Moona.- "Duerme Tula, duerme tranquila. Los limacos de seda de Mayá Tingar viajarán por tus venas hasta el oasis grande de tu cerebro. Y allí tejeremos y tejeremos para que no sientas nada. Para que no se canse tu olfato. Para que nada te asuste. Para que no sientas ni el dolor ni el peligro. Y tu sueño sedante llegará con cada latido de tu corazón al corazón de Juan, y allí brotará el veneno como el agua en los tobares de SaucoGrís. Y también tu compañero dormirá. Y tendrá embotados los sentidos y muerta la intuición. Y así, vacíos y aturdidos llegareis a mi casa, y sólo en ella recuperará el zahorí su don y la mujer chacal su instinto. Confiaros a mamá Tingar, ella os ayudará y cuidará de vosotros. Ella os dormirá cuando estéis cansados. Tan cansados como ahora. Muy cansados. Cansados. Muy cansados..."

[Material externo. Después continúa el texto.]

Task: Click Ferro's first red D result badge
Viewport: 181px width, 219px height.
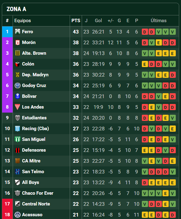Action: (145, 32)
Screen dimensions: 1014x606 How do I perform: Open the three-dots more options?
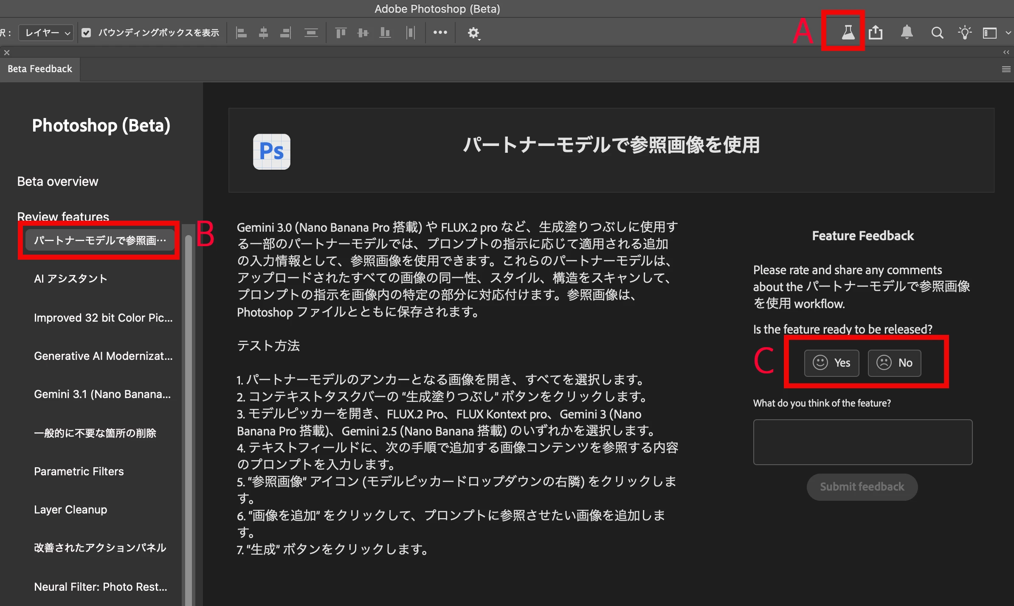[x=440, y=32]
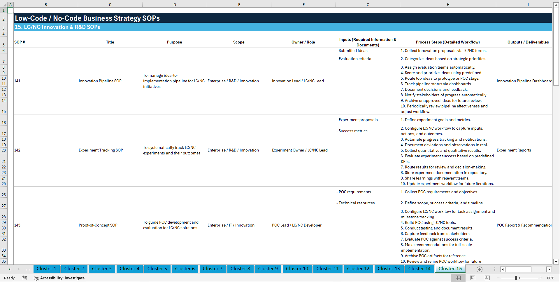Start macro recording from the status bar

[25, 278]
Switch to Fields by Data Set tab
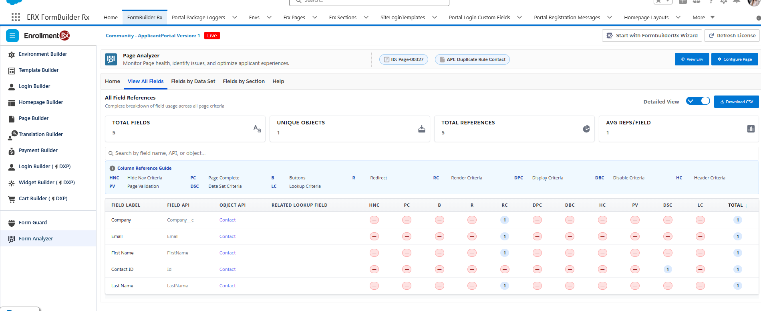The image size is (761, 311). [x=193, y=81]
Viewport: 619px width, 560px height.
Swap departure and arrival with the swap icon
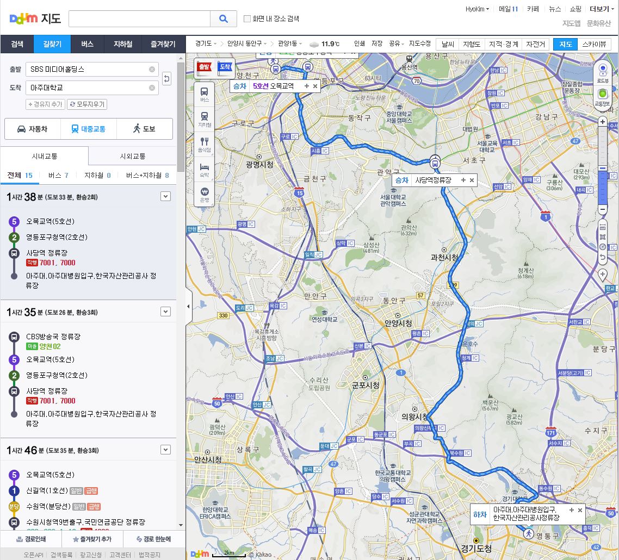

Tula.- (Esta noche mi corazón late con calma. Soy pequeña y estoy en el desierto; las dunas de Siritinga cubren mis manos y los ojos de Juan. Ya no tengo sed, porque mi garganta está fría, tan fría como la muerte y la soledad.)

1.- Es terrible...

2.- Es un sueño.

1.- "Cuando Juan y Tula fueron a Siritinga"

2.- Un sueño radiofónico hecho realidá.

1.- Es terrible.

CONTROL.- CD Rites

 

 

LIMACOS REPTANTES

Los Limacos de seda de Mayá Tingar fueron introducidos por los comerciantes Tingar. Algunos ejemplares evolucionaron a la subespecie de Limacos Reptantes. Se denomina así a una especie parasitaria propia del Desfiladero de Siritinga. La composición orgánica de los Limacos Reptantes no se basa en el Carbono, sino en la Sílice, como casi todo en Siritinga. El Limaco Reptante succiona la sangre de las criaturas que parasita. En caso de ser atacado desprende su cabeza enquistándose en el encéfalo del huésped. Por su configuración genética es buen transmisor. Esto causa en sus víctimas distorsiones sensoriales o pérdidas de psicomotricidad que acaban desembocando en la locura. Pequeños pero, a menudo, letales.